Sebastian held a leather-jacketed book tightly in his hand.

The young master felt his heart skip a beat.

“Excuse me, Lizzie,” he turned back to face her, but then left her side without waiting for so much as an accepting nod.

Ciel stopped at Sebastian's side, smiling at some newly arrived guest,—the slutty teenage daughter of some company's head, whose bosom barely stayed in the top of her dress—then he greedily grabbed the book from underneath Sebastian's arm.

Forget about 'please' or 'thank you.' Such unimportant phrases they'd become to him.

“Sebastian, fetch me in half an hour, when dinner's going to begin.” As if Sebastian could forget his own schedule.

“Yes, my lord,” the butler said to Ciel's back. What use would trying to stop him be? He had something that could give him insight into what happened four years ago.

Perhaps Vincent Phantomhive's journal could give the young master some insight on who the murderer was. What the motive was. And why he didn't do a thing to prevent it.

Ciel thought all of these things too, as he raced up to his room and locked the doors so that he could have his privacy. Like a child would, he leaped onto the bed and opened the journal to the very first entry.

“14 December 1875” was the first marked entry. The day of Ciel's birth. He leaned back against the pillows and began to read.

14 December 1875

Rachel gave birth to a son today. She and I argued for hours over a name. She wanted something beautiful. In her eyes, beautiful is French. I wonder how I even made the grade sometimes.

Nonetheless, we named him Ciel. Ciel Phantomhive. The heir to an empire. I sincerely hope that when he does inherit this empire, he's not going to be crushed by it. I don't want to see him fall underneath the pressure of running such an expansive company.

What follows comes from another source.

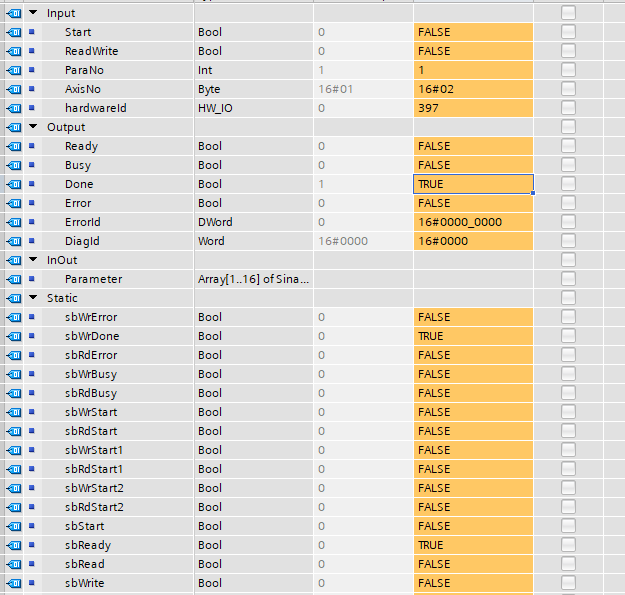Click the row icon beside Done

15,184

I want to see him grow old. Get married. Have children. Of course, his marriage has already been decided—my sister is carrying a girl, she so believes. Her name will be Elizabeth—but I know that what I want most is for him to be happy.

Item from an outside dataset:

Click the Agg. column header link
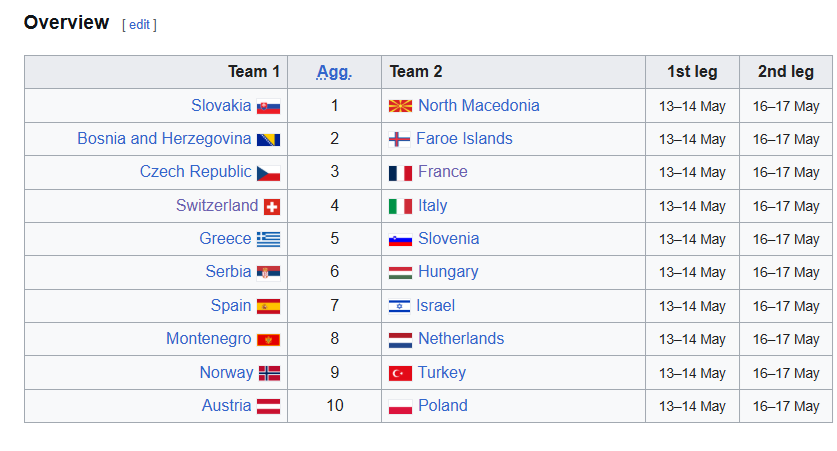 (334, 72)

God, please never let my son live in anger or rage. Never let him have to take revenge for anything. Never force him to search for all of the right answers in all of the wrong places. Let mine and Rachel's hands guide him forever.

Ciel stared at the neat cursive on the page, almost as if the words would fall off. At first, the usual thoughts came to him. My father wrote this journal? He wrote in it? This is his handwriting? His ink? He wrote it with his pen? This existed to him as it does now to me?

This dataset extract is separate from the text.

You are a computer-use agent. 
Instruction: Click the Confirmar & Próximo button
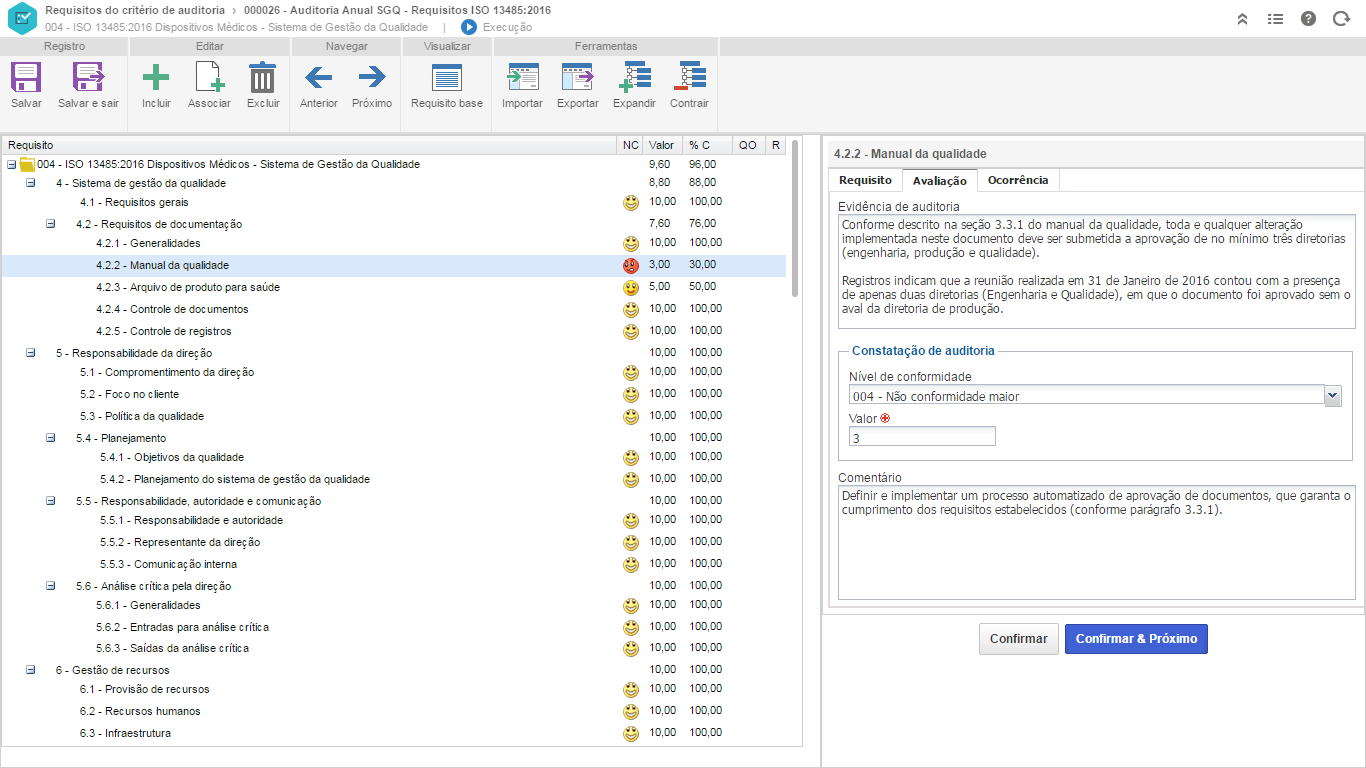(x=1136, y=639)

Though there was an underlying message, Ciel knew that. There was some way that his father knew what was going to happen. And he was praying through this journal that it never did. Oh, how wrong he was to pray.

He closed his eyes and imagined the morning of the day before that day, where Vincent and Rachel hugged Ciel and stood, smiling side by side, as Tanaka lifted him on his shoulders to help put ornaments on the higher boughs of the tree.

“Young master?”

Ciel looked over at the door to see his butler standing there, a nearly perfect imitation of his father's face staring back at him. “Young master. Dinner is nearly ready to begin.” Sebastian smiled, clenching the doorknob in his gloved hand like he wanted to shatter it into a million pieces.

“Yes, of course.” He tossed the journal down onto the bed and quickly walked to the formal dining room, though Sebastian stayed behind.

He closed the bedroom door and carefully picked the journal up, flipping through the pages.

“Vincent Phantomhive, you cowardly bastard.” He practically sneered, tossing the journal back so that pages were crushed against Ciel's goose down comforter.

Neither seemed to realize, after both having looked at his handwriting for so long, that the journal did not belong to Vincent Phantomhive.